-- The data --

※

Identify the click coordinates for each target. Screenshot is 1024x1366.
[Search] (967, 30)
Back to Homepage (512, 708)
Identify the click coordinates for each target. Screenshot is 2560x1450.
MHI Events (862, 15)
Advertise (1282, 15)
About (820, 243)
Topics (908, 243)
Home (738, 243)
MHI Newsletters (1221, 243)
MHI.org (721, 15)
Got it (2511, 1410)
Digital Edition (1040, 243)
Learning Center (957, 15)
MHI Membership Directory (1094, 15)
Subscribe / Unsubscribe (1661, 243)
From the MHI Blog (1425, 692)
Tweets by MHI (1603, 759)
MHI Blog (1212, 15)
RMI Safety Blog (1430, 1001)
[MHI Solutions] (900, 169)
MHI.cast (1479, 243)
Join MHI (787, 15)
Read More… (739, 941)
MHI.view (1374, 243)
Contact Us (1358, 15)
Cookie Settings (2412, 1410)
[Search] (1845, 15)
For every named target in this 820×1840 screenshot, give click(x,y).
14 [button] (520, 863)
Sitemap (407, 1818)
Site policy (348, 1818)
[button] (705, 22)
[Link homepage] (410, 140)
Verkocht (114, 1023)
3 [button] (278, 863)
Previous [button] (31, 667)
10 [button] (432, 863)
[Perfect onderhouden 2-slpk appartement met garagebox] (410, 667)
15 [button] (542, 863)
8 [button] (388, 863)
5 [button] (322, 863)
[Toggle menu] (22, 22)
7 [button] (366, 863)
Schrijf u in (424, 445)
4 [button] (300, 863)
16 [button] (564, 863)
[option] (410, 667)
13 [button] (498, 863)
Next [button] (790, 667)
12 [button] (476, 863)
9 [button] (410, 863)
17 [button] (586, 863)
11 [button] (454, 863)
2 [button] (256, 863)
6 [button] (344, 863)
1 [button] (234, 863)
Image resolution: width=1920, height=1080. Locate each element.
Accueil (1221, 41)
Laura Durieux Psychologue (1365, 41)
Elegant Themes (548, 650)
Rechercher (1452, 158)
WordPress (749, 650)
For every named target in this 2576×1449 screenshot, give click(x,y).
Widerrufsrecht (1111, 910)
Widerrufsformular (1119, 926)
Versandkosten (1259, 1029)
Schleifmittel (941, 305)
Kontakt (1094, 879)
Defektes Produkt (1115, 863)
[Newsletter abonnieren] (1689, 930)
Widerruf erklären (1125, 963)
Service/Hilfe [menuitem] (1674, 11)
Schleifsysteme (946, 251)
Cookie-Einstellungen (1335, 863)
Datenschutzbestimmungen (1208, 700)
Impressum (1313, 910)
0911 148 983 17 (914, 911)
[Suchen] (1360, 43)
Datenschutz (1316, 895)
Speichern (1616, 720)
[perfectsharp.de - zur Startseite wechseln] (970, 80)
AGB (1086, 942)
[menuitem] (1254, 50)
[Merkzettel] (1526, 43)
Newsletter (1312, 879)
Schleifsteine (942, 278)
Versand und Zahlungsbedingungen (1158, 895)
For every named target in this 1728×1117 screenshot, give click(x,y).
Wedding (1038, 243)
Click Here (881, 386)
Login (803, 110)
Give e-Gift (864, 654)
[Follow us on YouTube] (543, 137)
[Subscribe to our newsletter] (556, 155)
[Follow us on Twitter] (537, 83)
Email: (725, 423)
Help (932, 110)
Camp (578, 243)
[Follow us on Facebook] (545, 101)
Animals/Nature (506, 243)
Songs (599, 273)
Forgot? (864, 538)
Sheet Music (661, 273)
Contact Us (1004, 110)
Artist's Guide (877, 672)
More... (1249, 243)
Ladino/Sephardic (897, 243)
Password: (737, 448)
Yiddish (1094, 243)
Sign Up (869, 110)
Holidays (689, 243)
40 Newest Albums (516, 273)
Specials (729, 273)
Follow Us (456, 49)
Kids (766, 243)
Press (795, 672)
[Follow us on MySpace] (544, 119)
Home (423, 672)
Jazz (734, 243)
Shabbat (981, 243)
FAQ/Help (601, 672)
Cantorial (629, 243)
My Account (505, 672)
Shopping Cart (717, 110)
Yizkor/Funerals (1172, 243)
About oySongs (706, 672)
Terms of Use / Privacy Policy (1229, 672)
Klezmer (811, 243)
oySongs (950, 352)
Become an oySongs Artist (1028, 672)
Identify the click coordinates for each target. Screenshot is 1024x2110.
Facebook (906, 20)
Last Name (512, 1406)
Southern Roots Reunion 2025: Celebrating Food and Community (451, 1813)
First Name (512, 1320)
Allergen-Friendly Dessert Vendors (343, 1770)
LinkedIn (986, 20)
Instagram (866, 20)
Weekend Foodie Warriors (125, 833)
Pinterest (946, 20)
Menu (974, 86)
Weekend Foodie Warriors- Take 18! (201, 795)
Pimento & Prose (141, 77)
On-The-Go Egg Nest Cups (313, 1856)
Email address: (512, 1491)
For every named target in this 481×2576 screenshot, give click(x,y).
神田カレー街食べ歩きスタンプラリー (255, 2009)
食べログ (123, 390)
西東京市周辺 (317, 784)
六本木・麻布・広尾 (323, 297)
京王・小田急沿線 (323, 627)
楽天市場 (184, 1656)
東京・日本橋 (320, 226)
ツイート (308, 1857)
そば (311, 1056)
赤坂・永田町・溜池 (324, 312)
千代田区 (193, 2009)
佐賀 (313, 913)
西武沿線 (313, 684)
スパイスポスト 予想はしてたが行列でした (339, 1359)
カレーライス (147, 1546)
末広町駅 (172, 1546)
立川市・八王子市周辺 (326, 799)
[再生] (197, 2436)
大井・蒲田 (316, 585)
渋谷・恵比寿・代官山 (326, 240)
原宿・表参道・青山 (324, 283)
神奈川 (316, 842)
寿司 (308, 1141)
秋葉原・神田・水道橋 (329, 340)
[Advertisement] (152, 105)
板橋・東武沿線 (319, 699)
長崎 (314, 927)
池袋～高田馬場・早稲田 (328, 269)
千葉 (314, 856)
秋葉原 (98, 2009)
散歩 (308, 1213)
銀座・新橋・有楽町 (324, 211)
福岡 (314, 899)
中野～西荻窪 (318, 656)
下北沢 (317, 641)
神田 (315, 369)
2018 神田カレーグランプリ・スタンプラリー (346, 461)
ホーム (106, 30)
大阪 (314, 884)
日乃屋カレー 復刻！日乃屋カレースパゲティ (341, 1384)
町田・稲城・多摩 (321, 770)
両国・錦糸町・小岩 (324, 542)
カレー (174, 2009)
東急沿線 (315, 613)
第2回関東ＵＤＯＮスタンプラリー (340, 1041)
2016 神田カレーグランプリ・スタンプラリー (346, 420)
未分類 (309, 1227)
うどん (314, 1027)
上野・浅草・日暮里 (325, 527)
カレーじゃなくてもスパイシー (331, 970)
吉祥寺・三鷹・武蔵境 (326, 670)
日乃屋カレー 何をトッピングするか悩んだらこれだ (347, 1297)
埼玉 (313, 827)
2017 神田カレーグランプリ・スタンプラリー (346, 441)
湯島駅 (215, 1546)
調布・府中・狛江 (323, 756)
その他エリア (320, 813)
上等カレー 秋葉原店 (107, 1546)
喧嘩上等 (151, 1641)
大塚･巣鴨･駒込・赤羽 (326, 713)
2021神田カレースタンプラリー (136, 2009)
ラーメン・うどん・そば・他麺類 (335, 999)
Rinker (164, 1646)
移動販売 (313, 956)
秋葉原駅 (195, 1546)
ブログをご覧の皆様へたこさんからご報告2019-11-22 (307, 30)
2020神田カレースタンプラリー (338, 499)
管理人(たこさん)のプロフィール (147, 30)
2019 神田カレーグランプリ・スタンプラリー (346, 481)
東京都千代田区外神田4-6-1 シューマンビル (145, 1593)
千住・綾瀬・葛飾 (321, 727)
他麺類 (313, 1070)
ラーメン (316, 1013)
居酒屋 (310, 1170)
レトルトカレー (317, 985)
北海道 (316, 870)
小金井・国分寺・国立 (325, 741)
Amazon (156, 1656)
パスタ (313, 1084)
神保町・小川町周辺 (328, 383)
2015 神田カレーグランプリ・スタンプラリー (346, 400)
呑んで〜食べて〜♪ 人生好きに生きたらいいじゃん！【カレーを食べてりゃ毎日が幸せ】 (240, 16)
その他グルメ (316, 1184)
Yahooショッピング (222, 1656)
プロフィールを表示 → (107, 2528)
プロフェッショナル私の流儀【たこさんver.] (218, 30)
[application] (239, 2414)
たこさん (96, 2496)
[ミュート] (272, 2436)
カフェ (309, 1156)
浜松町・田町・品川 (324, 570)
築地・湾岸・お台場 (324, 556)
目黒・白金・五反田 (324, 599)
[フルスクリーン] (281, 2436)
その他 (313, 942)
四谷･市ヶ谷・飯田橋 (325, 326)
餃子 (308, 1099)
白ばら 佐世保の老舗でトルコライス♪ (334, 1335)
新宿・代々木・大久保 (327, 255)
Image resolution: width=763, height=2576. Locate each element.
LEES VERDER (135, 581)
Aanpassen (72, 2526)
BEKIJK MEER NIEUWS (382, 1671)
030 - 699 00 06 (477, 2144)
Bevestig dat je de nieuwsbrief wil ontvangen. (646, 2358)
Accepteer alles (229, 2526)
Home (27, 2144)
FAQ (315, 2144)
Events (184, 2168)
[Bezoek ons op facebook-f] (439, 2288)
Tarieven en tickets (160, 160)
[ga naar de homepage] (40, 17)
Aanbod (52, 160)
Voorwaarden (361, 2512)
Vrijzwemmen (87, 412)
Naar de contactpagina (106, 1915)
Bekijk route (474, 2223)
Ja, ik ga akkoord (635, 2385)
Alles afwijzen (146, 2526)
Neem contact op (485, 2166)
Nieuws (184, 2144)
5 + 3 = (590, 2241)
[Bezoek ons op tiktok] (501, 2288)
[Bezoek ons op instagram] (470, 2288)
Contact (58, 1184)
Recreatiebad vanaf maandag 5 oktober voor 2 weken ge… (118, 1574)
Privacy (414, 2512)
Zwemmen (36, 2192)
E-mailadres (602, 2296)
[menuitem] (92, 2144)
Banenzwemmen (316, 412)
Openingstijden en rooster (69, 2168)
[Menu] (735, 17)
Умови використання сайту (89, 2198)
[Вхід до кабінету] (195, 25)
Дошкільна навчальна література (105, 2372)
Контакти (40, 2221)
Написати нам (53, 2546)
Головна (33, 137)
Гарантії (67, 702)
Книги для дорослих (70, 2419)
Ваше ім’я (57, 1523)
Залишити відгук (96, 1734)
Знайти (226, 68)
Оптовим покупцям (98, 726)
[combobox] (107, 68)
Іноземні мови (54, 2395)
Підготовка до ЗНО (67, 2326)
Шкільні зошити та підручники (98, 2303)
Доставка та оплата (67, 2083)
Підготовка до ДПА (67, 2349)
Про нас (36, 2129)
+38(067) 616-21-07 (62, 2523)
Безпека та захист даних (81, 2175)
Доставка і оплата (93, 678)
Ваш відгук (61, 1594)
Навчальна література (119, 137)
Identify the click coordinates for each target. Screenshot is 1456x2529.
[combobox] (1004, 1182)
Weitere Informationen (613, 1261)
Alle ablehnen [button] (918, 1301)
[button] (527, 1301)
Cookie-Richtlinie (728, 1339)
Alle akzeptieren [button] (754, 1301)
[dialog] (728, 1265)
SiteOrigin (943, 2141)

※

Beginning with the very first line of the material, please return exactly each line down to and including the one with "Schleifsysteme (946, 251)".

Identify the click coordinates for each target. Screenshot is 1024x1366.
[Search] (967, 30)
Back to Homepage (512, 708)
Identify the click coordinates for each target. Screenshot is 2560x1450.
MHI Events (862, 15)
Advertise (1282, 15)
About (820, 243)
Topics (908, 243)
Home (738, 243)
MHI Newsletters (1221, 243)
MHI.org (721, 15)
Got it (2511, 1410)
Digital Edition (1040, 243)
Learning Center (957, 15)
MHI Membership Directory (1094, 15)
Subscribe / Unsubscribe (1661, 243)
From the MHI Blog (1425, 692)
Tweets by MHI (1603, 759)
MHI Blog (1212, 15)
RMI Safety Blog (1430, 1001)
[MHI Solutions] (900, 169)
MHI.cast (1479, 243)
Join MHI (787, 15)
Read More… (739, 941)
MHI.view (1374, 243)
Contact Us (1358, 15)
Cookie Settings (2412, 1410)
[Search] (1845, 15)
For every named target in this 820×1840 screenshot, give click(x,y).
14 [button] (520, 863)
Sitemap (407, 1818)
Site policy (348, 1818)
[button] (705, 22)
[Link homepage] (410, 140)
Verkocht (114, 1023)
3 [button] (278, 863)
Previous [button] (31, 667)
10 [button] (432, 863)
[Perfect onderhouden 2-slpk appartement met garagebox] (410, 667)
15 [button] (542, 863)
8 [button] (388, 863)
5 [button] (322, 863)
[Toggle menu] (22, 22)
7 [button] (366, 863)
Schrijf u in (424, 445)
4 [button] (300, 863)
16 [button] (564, 863)
[option] (410, 667)
13 [button] (498, 863)
Next [button] (790, 667)
12 [button] (476, 863)
9 [button] (410, 863)
17 [button] (586, 863)
11 [button] (454, 863)
2 [button] (256, 863)
6 [button] (344, 863)
1 [button] (234, 863)
Image resolution: width=1920, height=1080. Locate each element.
Accueil (1221, 41)
Laura Durieux Psychologue (1365, 41)
Elegant Themes (548, 650)
Rechercher (1452, 158)
WordPress (749, 650)
For every named target in this 2576×1449 screenshot, give click(x,y).
Widerrufsrecht (1111, 910)
Widerrufsformular (1119, 926)
Versandkosten (1259, 1029)
Schleifmittel (941, 305)
Kontakt (1094, 879)
Defektes Produkt (1115, 863)
[Newsletter abonnieren] (1689, 930)
Widerruf erklären (1125, 963)
Service/Hilfe [menuitem] (1674, 11)
Schleifsysteme (946, 251)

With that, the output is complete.